I used to have no problem with going though the demands of these ‘front liners’. After all they’re just wage slaves like the rest of us. But now, it has descended into high farce. I mean, what was I going to do with my ring binder? Pinch someone’s finger till they submitted? I think not.

The big picture atrocities like Beslan, Jakarta and the West Bank are presented as if they are far away and certainly they are. But, for most of us ‘right minded’ people, we try and understand not only the grief but also the context and background of why these things happen. We are told that they happen because of ‘security’ lapses or some such excuse or, in the case of the West Bank, to ‘secure’ Israel’s territory (which it isn’t anyway).

We cant know what its like to experience such atrocities but we can be forced to watch men, women and children be humiliated at airport security checkpoints, at public gatherings and at large sporting events (keep an eye on the AFL and ARL grand final arrangements. Turn up early is my advice). The development of an insecurity culture has only one possible motive and that is to change the way we view the world and each other and as a result to surrender, against our better judgement, our right to basic freedoms.

In Russia, we have just heard, the central government is going to cancel the electoral process and reinstate central control over all local affairs. This is being described as "undemocratic" and retrograde. It is something we, in the West, would resist so we are told. But would we? Would we seriously resist laws that allow police to detain without charge, question without legal representation, hold for an indefinite period and, if required, withhold evidence that may be prejudicial to their case? Would we resist that? Well we didn’t! Those laws are already there and could be used at any time against us. In other words, we don’t have to have our ‘democracy’ threatened by ‘security scares’, we’ve already let it be taken from us.

The insecurity culture being instilled in us has no other purpose than to allow those who would laud it over us to do so with our own consent. We allow our governments, made up of ‘our representatives’ to enact laws that remove from us the right to feel free. I want to feel secure and I don’t want to distrust my neighbour. I want to be able to move about and feel like I’m not the target of some madman. These are basic needs. But what I increasingly see and feel is that I am a target of any potential harmful act and viewed by my society, at the same time, as a potential risk. The insecurity culture brings into our hearts and minds the feelings and thoughts that everyone around us in not our ally or friend but our potential enemy and foe. I, you, we are a suspect and product of the insecurity culture that is being developed with our consent.
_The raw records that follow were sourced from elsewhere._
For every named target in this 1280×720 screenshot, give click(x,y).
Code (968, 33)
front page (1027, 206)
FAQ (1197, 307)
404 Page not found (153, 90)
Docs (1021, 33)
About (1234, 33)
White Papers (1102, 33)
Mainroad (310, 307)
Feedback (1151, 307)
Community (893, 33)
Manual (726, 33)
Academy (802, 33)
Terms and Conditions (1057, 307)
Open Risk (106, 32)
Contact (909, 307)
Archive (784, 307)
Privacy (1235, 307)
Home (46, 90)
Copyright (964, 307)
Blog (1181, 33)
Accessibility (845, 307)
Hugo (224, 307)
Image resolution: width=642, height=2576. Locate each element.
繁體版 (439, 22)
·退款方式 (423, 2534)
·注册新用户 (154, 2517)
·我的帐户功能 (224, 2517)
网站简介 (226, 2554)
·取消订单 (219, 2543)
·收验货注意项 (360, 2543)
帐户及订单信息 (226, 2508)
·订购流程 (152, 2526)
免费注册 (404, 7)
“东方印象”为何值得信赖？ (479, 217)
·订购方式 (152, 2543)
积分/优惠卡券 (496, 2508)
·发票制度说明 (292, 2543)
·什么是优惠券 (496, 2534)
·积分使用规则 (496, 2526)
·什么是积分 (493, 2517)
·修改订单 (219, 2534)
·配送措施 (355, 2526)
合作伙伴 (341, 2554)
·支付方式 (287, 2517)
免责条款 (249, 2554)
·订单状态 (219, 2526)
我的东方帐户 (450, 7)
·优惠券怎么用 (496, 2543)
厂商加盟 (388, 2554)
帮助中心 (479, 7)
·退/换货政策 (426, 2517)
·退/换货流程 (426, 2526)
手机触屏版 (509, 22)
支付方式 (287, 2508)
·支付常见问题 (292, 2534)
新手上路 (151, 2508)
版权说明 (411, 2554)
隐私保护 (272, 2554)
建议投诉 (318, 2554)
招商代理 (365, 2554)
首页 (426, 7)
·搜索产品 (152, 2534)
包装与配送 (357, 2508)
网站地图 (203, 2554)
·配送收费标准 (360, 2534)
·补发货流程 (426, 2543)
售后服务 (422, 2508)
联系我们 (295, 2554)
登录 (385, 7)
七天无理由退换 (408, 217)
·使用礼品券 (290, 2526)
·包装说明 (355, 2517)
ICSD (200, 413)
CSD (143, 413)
I hope that a Beslan, Jakarta, West Bank or other act of terror never occurs to you or your loved ones. I hope that we never have to see, on our soil, the devastation of a Kuta Club or World Trade Centre. But at the same time I hope the citizens of Iraq, Chechnya, the West Bank or anywhere else will not have to continue bear the brunt of being the stage in which the fantasy that creates the conditions for the insecurity culture to emerge are played out with devastating results. Our sisters and brothers in these places deserve, as we do, the right to feel free and to be treated, as we also need to be treated, as responsible, caring, loving, welcoming human beings.

To steal the phrasing of a famous movie scene, "I am not a ring binder bomber! I am a human being." To that I can add, "They are not my enemy! They are my brothers and sisters in humanity."